I believe that such a person would feel stifled by anyone’s shadow. They’re really just looking for a scapegoat. I’ve just had the misfortune to cross their path at the precise moment they were reaching out for one. Baaaah.
Fortunately, there have been fewer and fewer of these shade-seeking personalities in my life as I’ve changed my attitude about it. It’s not like flipping a switch, of course. Wouldn’t that be nice! To be able to say, “I no longer want to attract this kind of energy or to think this way; but will now, from hereon out, henceforth and forevermore think more positively in this new and better way!” Yeah, right. If only it were that easy. But, bit by precious bit, I have been realizing that shrinking to appease anyone—ANYONE—is not the way to live. I literally nearly killed myself from doing this very thing for too many years.
Thankfully, by the grace of a loving God, I was guided to some very clear and present answers. A few angels-in-disguise walked into my life and showed me the way without even knowing they were doing so. I realized that light is always present, but you can’t see it if you’re always looking back to see who is suffering in your shadow.

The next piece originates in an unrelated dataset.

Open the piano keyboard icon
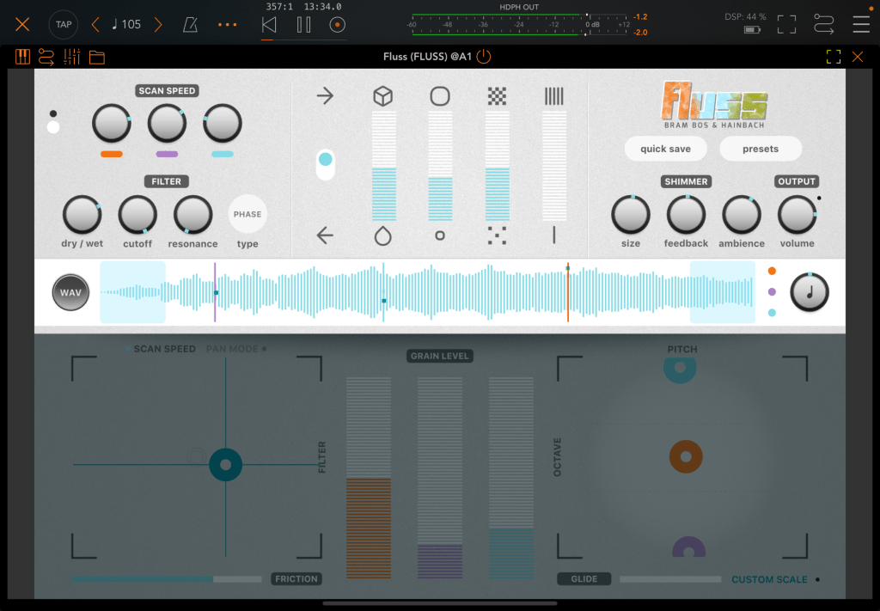880x611 pixels. point(23,58)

For anyone who may even think of cowering in someone else’s shadow, may I just offer a word of advice? “Get out now! Go find the sun!” People—our equals—may come into our lives to be examples and guides. Which is great! I hope I can be this: kind of like the stars to a ship at sea. But no mortal person is the SUN. There’s plenty of big amazing light out there for EVERYONE to be marvelous and wonderful and creative and beautiful and worthy and divine! Find your own light and look that way. Walk in that direction. RUN in that direction and don’t look back! There will be plenty of us running beside you in our own light.
Does this make any sense? It does to me, but I’m spewing metaphors and splashing paint around the details in an effort to be clearly vague and directly evasive.
To conclude these thoughts, I’ll defer to the wisdom of Marianne Williamson as she writes in her book, “A Return to Love: Reflections on the Principles of ‘A Course in Miracles’.” (This quote is often misattributed, for some reason, to Nelson Mandela. Random?)
“Our deepest fear is not that we are inadequate. Our deepest fear is that we are powerful beyond measure. It is our light, not our darkness that most frightens us. We ask ourselves, ‘Who am I to be brilliant, gorgeous, talented, fabulous?’ Actually, who are you not to be? You are a child of God. Your playing small does not serve the world. There is nothing enlightened about shrinking so that other people won’t feel insecure around you. We are all meant to shine, as children do. We were born to make manifest the glory of God that is within us. It’s not just in some of us; it’s in everyone. And as we let our own light shine, we unconsciously give other people permission to do the same. As we are liberated from our own fear, our presence automatically liberates others.” (Marianne Williamson, A Return to Love: Reflections on the Principles of ‘A Course in Miracles’, Ch. 7, Section 3, 1992.)
I believe this is exactly what the Savior meant when he spoke of letting our “light so shine before men, that they may see [our] good works, and glorify [our] Father which is in heaven” (Matthew 5:14-16).